First, let's get the name of the currently active cluster. We can look through the ~/.kube/config file for the field called current-context. On Linux, I would use grep to extract this, on Windows we use Select-String, which receives a regex to match and outputs the matches, as objects. We look for the first match and for the second group (which would be the first and only capture group in our regex) and we put it's value in $ctx variable. This should output the current cluster name.

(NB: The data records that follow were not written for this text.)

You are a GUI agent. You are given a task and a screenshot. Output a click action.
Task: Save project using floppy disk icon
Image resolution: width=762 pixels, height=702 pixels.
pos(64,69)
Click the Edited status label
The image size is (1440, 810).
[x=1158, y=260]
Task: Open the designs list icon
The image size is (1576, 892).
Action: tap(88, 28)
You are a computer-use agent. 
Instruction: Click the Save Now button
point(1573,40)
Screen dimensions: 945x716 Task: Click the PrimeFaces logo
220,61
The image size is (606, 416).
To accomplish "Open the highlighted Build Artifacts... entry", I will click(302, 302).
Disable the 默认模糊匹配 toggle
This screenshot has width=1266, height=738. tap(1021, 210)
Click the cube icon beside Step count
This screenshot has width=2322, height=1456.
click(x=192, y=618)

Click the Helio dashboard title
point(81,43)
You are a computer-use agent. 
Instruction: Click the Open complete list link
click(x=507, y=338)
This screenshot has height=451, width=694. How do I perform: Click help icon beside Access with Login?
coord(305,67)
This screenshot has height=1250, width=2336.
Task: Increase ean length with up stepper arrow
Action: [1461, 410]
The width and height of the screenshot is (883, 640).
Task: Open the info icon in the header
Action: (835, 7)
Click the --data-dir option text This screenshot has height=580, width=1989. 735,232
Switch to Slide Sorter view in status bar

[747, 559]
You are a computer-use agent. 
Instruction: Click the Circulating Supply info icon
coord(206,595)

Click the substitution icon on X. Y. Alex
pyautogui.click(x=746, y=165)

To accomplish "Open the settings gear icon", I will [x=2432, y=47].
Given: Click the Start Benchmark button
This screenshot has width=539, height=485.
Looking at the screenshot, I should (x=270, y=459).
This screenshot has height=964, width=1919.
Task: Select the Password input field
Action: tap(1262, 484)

$K8sContext=$(Get-Content ~/.kube/config | Select-String -Pattern "current-context: (.*)")
$ctx=$K8sContext.Matches[0].Groups[1].Value
Write-Host $ctx

And now, to edit the prompt, you must modify your PS1 profile. If you don't have one, then create a file in C:\Users\<USERNAME>\Documents\WindowsPowerShell\profile.ps1. If you already have a profile (which might be a global one or a per user one), edit it and add the following:

function _OLD_PROMPT {""}
copy-item function:prompt function:_OLD_PROMPT
function prompt {
	$K8sContext=$(Get-Content ~/.kube/config | Select-String -Pattern "current-context: (.*)")
	If ($K8sContext) {
		$ctx=$K8sContext.Matches[0].Groups[1].Value
		# Set the prompt to include the cluster name
		Write-Host -NoNewline -ForegroundColor Yellow "[$ctx] "
	}
	_OLD_PROMPT
}

The prompt function is called to write out the prompt. First we save a copy of the original prompt into the _OLD_PROMPT variable and then we define our new prompt function. In the new function we do the above snippet, with an added check to make sure we add something to the prompt if there was a match for our regex. I put the name of the cluster in square brackets to make it visually distinct from the Python virtual environment name, which comes afterward in parenthesis.

The result is as follows:

Good luck with not nuking the wrong Kubernetes cluster!

I’m publishing this as part of 100 Days To Offload - Day 29.